SUPPLIED MATERIAL:
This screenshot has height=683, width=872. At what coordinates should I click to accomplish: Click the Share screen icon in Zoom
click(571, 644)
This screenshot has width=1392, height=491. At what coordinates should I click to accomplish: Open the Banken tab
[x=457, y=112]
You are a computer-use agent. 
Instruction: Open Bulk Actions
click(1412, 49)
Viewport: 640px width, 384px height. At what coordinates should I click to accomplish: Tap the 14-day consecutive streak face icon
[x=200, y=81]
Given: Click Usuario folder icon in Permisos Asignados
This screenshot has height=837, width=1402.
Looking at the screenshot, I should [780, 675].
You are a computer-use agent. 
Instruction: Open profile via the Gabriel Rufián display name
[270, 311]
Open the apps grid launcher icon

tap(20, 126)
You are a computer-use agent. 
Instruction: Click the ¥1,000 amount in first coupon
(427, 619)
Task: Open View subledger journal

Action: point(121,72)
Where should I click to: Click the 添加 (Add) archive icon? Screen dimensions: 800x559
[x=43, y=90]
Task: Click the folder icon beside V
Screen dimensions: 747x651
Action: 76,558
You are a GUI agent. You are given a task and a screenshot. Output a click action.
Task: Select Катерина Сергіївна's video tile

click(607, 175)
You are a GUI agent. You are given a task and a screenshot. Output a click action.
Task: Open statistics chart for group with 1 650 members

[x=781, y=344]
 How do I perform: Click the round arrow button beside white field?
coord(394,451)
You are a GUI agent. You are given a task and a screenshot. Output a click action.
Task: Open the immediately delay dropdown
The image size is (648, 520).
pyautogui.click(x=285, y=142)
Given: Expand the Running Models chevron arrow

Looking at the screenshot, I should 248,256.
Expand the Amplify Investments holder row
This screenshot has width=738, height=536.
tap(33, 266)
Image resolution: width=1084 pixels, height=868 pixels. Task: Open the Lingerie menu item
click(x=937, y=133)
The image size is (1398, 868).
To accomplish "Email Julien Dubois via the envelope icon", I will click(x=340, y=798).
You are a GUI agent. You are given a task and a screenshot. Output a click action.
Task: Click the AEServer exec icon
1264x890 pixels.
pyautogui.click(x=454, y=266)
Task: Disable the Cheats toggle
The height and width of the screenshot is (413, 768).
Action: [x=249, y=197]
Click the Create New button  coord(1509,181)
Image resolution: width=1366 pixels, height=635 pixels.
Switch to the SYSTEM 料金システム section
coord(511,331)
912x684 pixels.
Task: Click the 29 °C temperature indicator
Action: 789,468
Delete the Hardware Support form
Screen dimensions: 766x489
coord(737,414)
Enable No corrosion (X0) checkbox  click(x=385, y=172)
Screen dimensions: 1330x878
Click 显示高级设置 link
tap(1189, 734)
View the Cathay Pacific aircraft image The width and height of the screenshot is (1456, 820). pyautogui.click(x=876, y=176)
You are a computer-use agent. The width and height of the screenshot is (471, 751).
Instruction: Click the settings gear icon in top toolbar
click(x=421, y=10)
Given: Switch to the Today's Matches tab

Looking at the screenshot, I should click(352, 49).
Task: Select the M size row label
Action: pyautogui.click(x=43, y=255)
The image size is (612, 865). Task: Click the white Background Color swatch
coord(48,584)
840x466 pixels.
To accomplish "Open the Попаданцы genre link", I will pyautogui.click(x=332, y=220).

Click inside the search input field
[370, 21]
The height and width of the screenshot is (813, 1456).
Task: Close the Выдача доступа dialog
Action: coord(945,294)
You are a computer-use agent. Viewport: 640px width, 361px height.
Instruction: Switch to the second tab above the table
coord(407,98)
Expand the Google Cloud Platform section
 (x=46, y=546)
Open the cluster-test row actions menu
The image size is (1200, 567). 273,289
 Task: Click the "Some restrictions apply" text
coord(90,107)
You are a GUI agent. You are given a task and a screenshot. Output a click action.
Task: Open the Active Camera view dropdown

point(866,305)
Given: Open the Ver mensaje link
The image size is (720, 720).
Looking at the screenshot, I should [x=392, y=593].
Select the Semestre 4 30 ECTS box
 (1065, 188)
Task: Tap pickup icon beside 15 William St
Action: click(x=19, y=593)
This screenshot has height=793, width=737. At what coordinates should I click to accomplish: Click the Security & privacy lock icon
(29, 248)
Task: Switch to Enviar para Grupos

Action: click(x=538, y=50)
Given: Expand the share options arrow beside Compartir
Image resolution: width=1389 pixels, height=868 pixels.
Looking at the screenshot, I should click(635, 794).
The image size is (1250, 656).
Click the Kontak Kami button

DIRECTIONS: Nothing is to be left out: set down all the records again exactly.

FINISHED TASK:
This screenshot has height=683, width=872. At what coordinates should I click to accomplish: Click the Share screen icon in Zoom
click(571, 644)
This screenshot has width=1392, height=491. At what coordinates should I click to accomplish: Open the Banken tab
[x=457, y=112]
You are a computer-use agent. 
Instruction: Open Bulk Actions
click(1412, 49)
Viewport: 640px width, 384px height. At what coordinates should I click to accomplish: Tap the 14-day consecutive streak face icon
[x=200, y=81]
Given: Click Usuario folder icon in Permisos Asignados
This screenshot has height=837, width=1402.
Looking at the screenshot, I should [780, 675].
You are a computer-use agent. 
Instruction: Open profile via the Gabriel Rufián display name
[270, 311]
Open the apps grid launcher icon

tap(20, 126)
You are a computer-use agent. 
Instruction: Click the ¥1,000 amount in first coupon
(427, 619)
Task: Open View subledger journal

Action: point(121,72)
Where should I click to: Click the 添加 (Add) archive icon? Screen dimensions: 800x559
[x=43, y=90]
Task: Click the folder icon beside V
Screen dimensions: 747x651
Action: 76,558
You are a GUI agent. You are given a task and a screenshot. Output a click action.
Task: Select Катерина Сергіївна's video tile

click(607, 175)
You are a GUI agent. You are given a task and a screenshot. Output a click action.
Task: Open statistics chart for group with 1 650 members

[x=781, y=344]
 How do I perform: Click the round arrow button beside white field?
coord(394,451)
You are a GUI agent. You are given a task and a screenshot. Output a click action.
Task: Open the immediately delay dropdown
The image size is (648, 520).
pyautogui.click(x=285, y=142)
Given: Expand the Running Models chevron arrow

Looking at the screenshot, I should 248,256.
Expand the Amplify Investments holder row
This screenshot has width=738, height=536.
tap(33, 266)
Image resolution: width=1084 pixels, height=868 pixels. Task: Open the Lingerie menu item
click(x=937, y=133)
The image size is (1398, 868).
To accomplish "Email Julien Dubois via the envelope icon", I will click(x=340, y=798).
You are a GUI agent. You are given a task and a screenshot. Output a click action.
Task: Click the AEServer exec icon
1264x890 pixels.
pyautogui.click(x=454, y=266)
Task: Disable the Cheats toggle
The height and width of the screenshot is (413, 768).
Action: [x=249, y=197]
Click the Create New button  coord(1509,181)
Image resolution: width=1366 pixels, height=635 pixels.
Switch to the SYSTEM 料金システム section
coord(511,331)
912x684 pixels.
Task: Click the 29 °C temperature indicator
Action: 789,468
Delete the Hardware Support form
Screen dimensions: 766x489
coord(737,414)
Enable No corrosion (X0) checkbox  click(x=385, y=172)
Screen dimensions: 1330x878
Click 显示高级设置 link
tap(1189, 734)
View the Cathay Pacific aircraft image The width and height of the screenshot is (1456, 820). pyautogui.click(x=876, y=176)
You are a computer-use agent. The width and height of the screenshot is (471, 751).
Instruction: Click the settings gear icon in top toolbar
click(x=421, y=10)
Given: Switch to the Today's Matches tab

Looking at the screenshot, I should click(352, 49).
Task: Select the M size row label
Action: pyautogui.click(x=43, y=255)
The image size is (612, 865). Task: Click the white Background Color swatch
coord(48,584)
840x466 pixels.
To accomplish "Open the Попаданцы genre link", I will pyautogui.click(x=332, y=220).

Click inside the search input field
[370, 21]
The height and width of the screenshot is (813, 1456).
Task: Close the Выдача доступа dialog
Action: coord(945,294)
You are a computer-use agent. Viewport: 640px width, 361px height.
Instruction: Switch to the second tab above the table
coord(407,98)
Expand the Google Cloud Platform section
 (x=46, y=546)
Open the cluster-test row actions menu
The image size is (1200, 567). 273,289
 Task: Click the "Some restrictions apply" text
coord(90,107)
You are a GUI agent. You are given a task and a screenshot. Output a click action.
Task: Open the Active Camera view dropdown

point(866,305)
Given: Open the Ver mensaje link
The image size is (720, 720).
Looking at the screenshot, I should [x=392, y=593].
Select the Semestre 4 30 ECTS box
 (1065, 188)
Task: Tap pickup icon beside 15 William St
Action: click(x=19, y=593)
This screenshot has height=793, width=737. At what coordinates should I click to accomplish: Click the Security & privacy lock icon
(29, 248)
Task: Switch to Enviar para Grupos

Action: click(x=538, y=50)
Given: Expand the share options arrow beside Compartir
Image resolution: width=1389 pixels, height=868 pixels.
Looking at the screenshot, I should click(635, 794).
The image size is (1250, 656).
Click the Kontak Kami button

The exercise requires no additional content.